Solana's Response and Evolution

The Solana team and community have not ignored these problems. Significant engineering effort has gone into mitigation:

QUIC-based networking replaced the original UDP-based protocol, providing better congestion control and resistance to transaction spam.
Priority fees were introduced to allow users to pay for faster processing during high-demand periods, creating a basic fee market.
Local fee markets (introduced 2024) allow fees to increase for in-demand programs without affecting fees for unrelated transactions.
The Firedancer client, developed by Jump Trading, represents a complete independent reimplementation of the Solana validator. When fully deployed, it will provide the client diversity that Ethereum has had for years.
Improved block packing algorithms prioritize transactions more effectively under load.

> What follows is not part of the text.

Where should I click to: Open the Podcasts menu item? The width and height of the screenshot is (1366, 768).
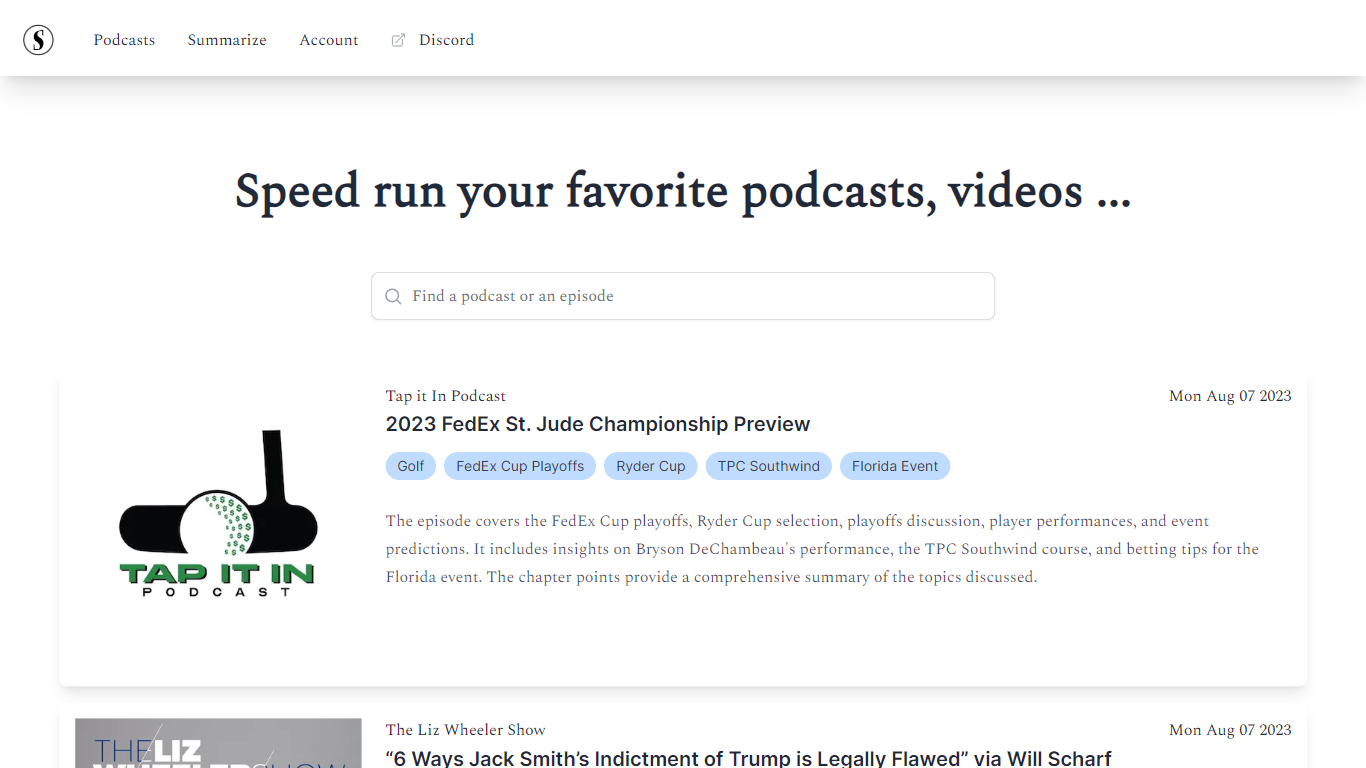click(x=124, y=40)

By 2025, Solana's reliability had improved substantially compared to the 2022-2023 period. The network had not experienced a full outage in several months, and performance degradation events were shorter and less severe. Whether this reflects fundamental architectural improvements or simply a period of lighter network stress is a matter of ongoing debate.

Discussion Questions

Design philosophy. Solana's outages occurred precisely because of the same design choices that enable its speed. If you were designing a new high-performance blockchain, would you replicate Solana's approach, or would you accept lower peak performance in exchange for greater resilience? What specific design changes would you make?
Client diversity as infrastructure. Ethereum treats multiple independent client implementations as a security requirement, not a luxury. Solana initially prioritized a single high-quality client. What are the costs and benefits of each approach? Is it realistic to expect client diversity in blockchain systems with complex, tightly integrated architectures?
The restart problem. When Solana goes down and validators must coordinate a restart, who makes the decisions? How does this process compare to the decentralized ideal? Could a truly decentralized network (where no one has authority to coordinate) recover from a similar failure?
Fee markets and spam resistance. Solana's low fees are a major user experience advantage. But low fees also mean low cost for attackers and spammers. Is there a way to have both low fees for legitimate users and high costs for spam, or is this an inherent tradeoff?
Evaluation framework. If you were an enterprise deciding whether to build on Solana, how would you weigh the high performance against the outage history? What uptime guarantees would you need, and how would you design your application to handle potential network outages?